**WORK ITEM**
Count the lines below that include the word "agent", then give that number and no other words.

**AVAILABLE RECORDS**
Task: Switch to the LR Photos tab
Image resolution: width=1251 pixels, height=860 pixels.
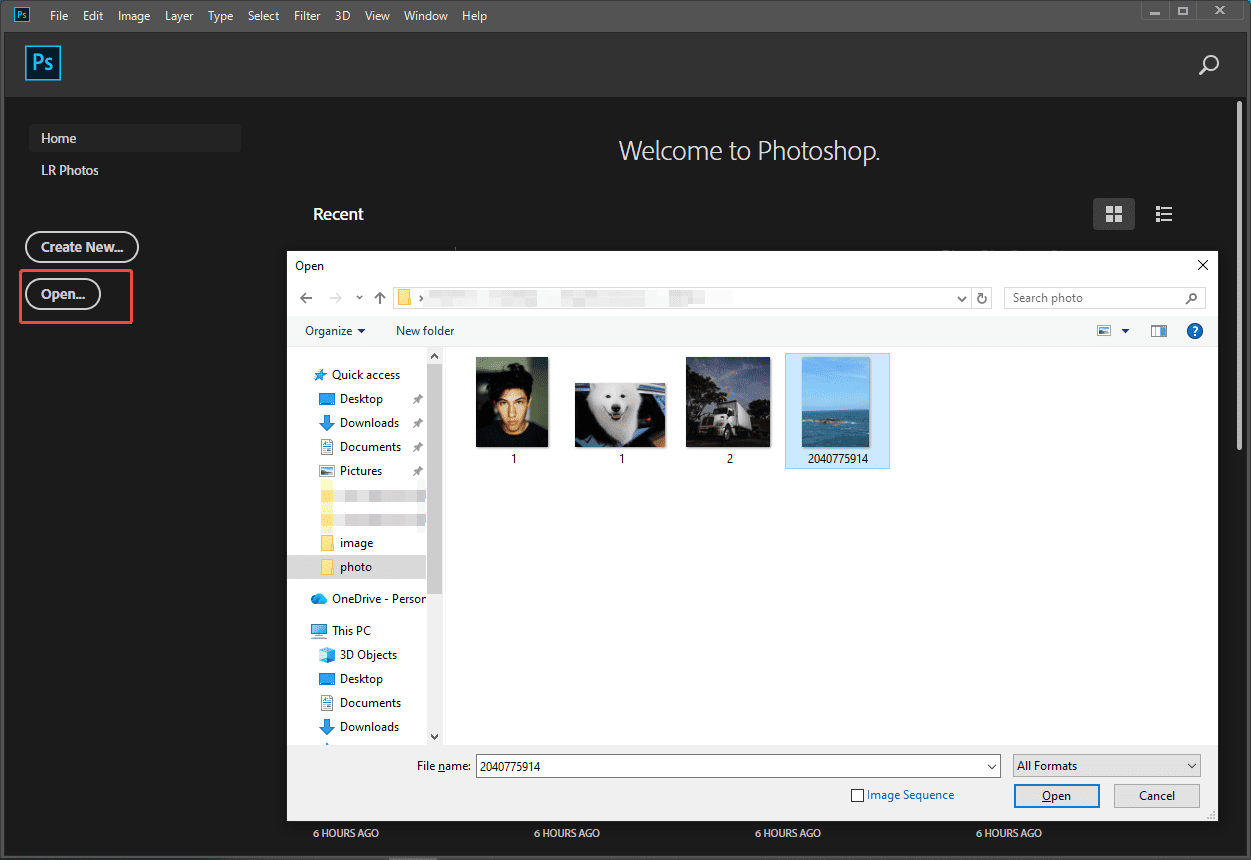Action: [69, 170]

--

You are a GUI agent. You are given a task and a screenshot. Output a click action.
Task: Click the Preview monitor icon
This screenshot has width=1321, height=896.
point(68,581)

---

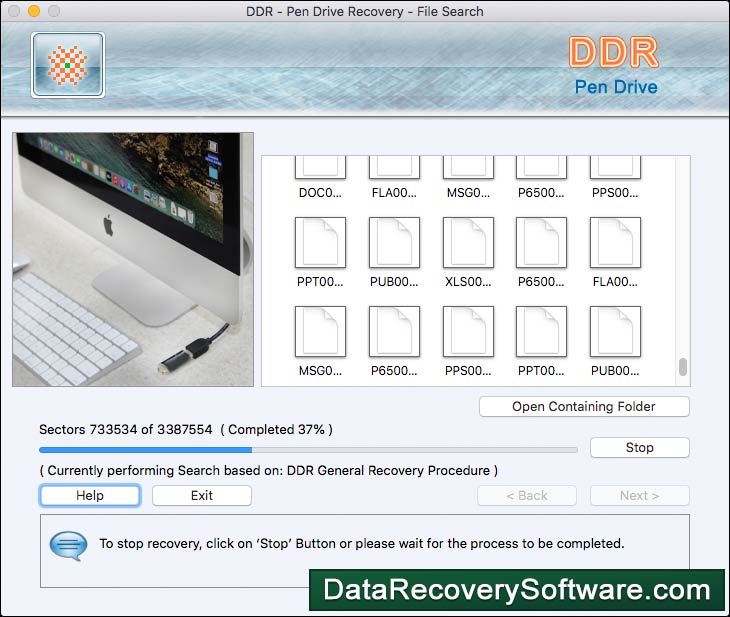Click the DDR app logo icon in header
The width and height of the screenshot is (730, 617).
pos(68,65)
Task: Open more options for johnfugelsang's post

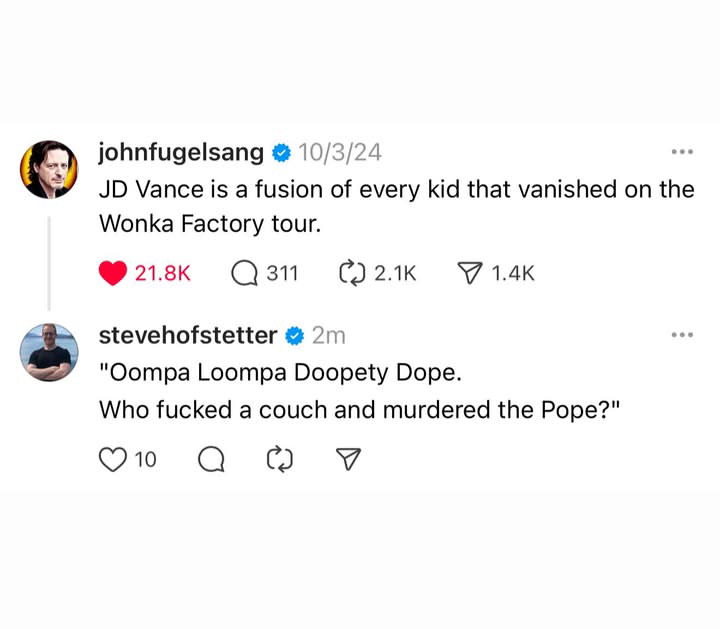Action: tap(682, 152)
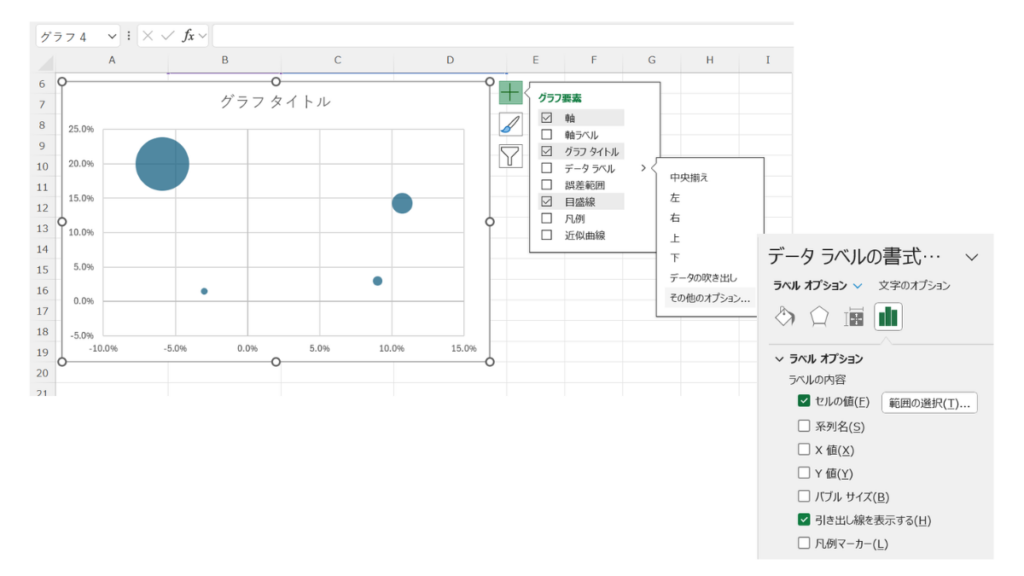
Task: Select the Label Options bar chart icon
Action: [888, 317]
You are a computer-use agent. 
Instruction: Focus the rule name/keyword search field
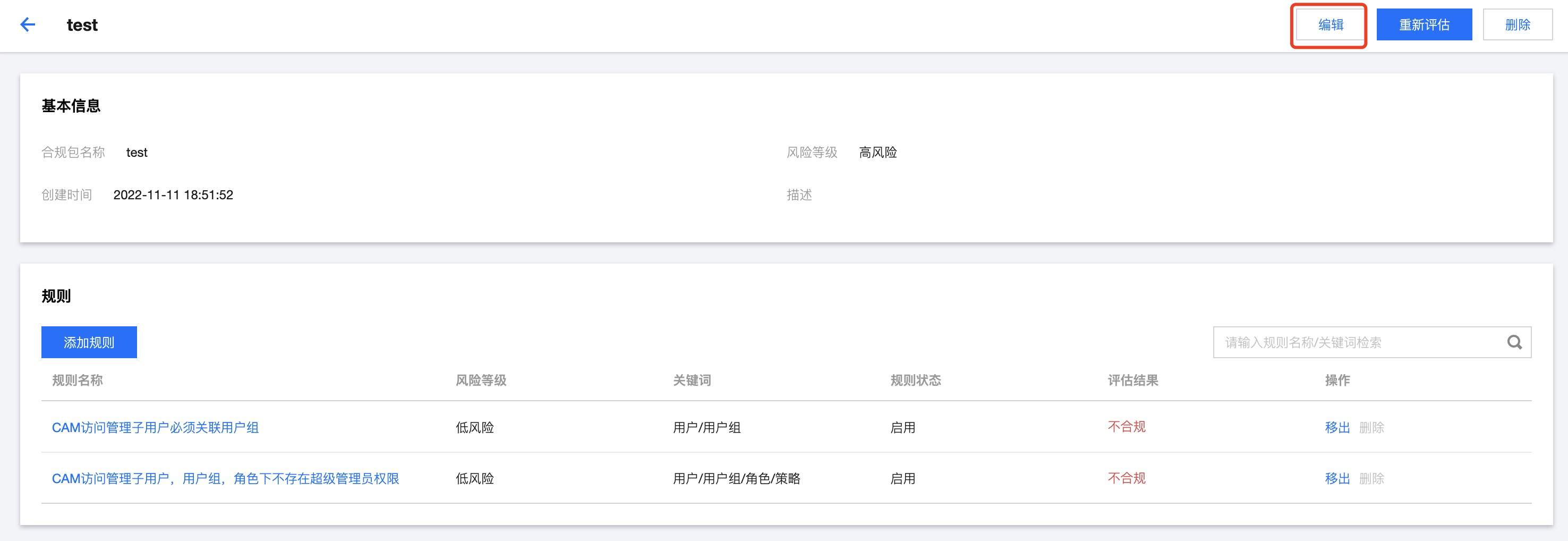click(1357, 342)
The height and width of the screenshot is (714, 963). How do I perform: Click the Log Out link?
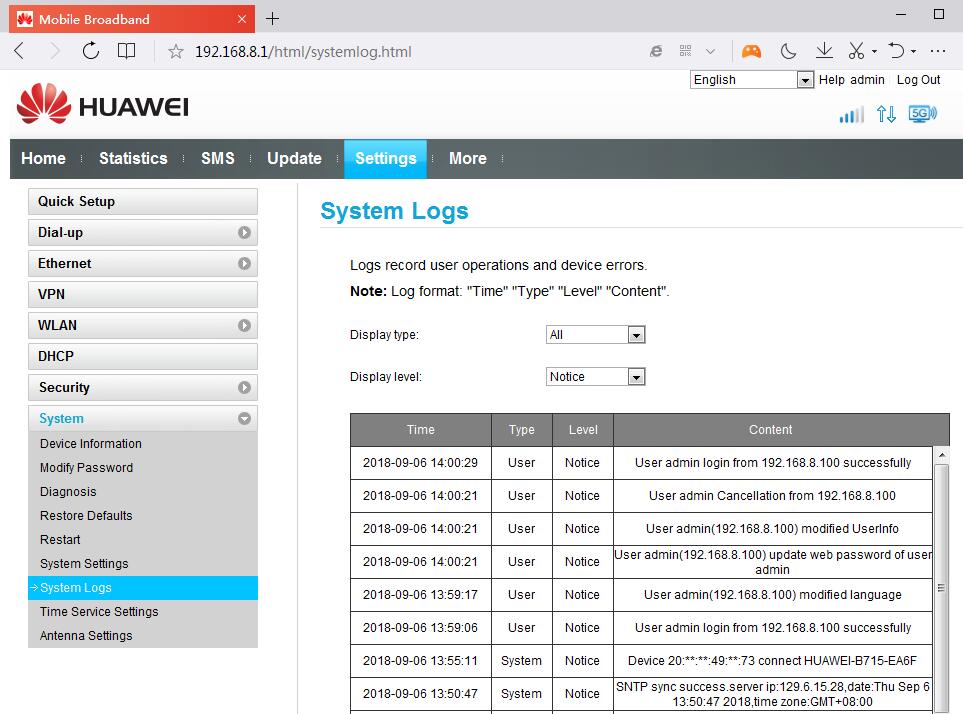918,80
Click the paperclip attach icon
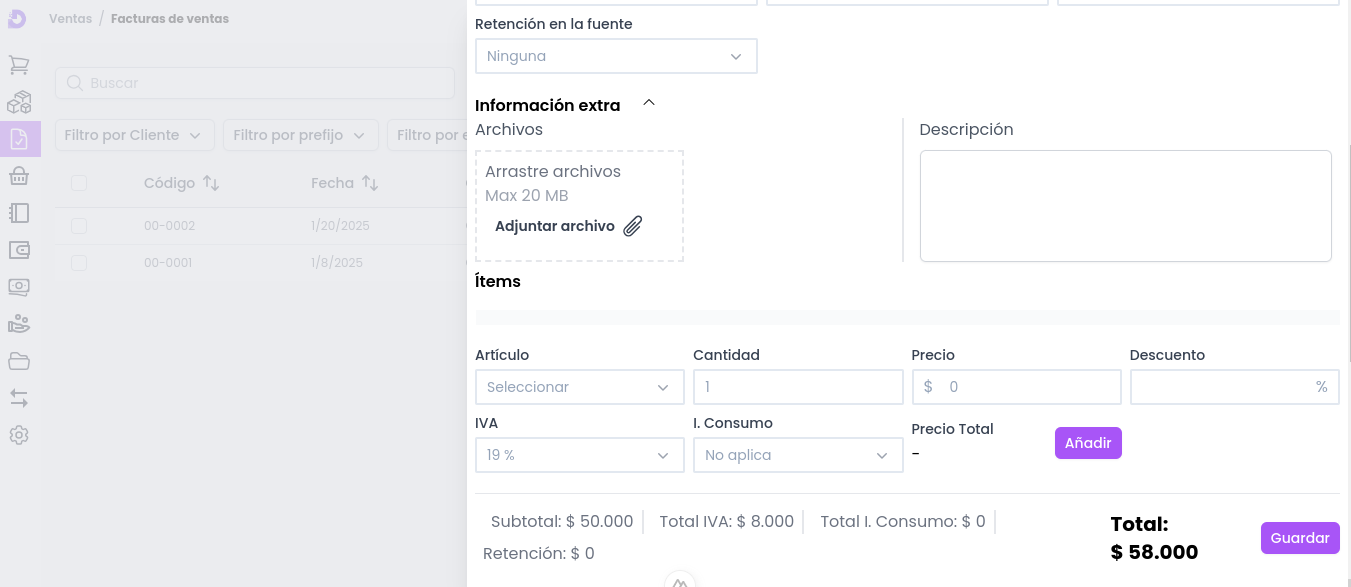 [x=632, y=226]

**YOUR RESPONSE**
2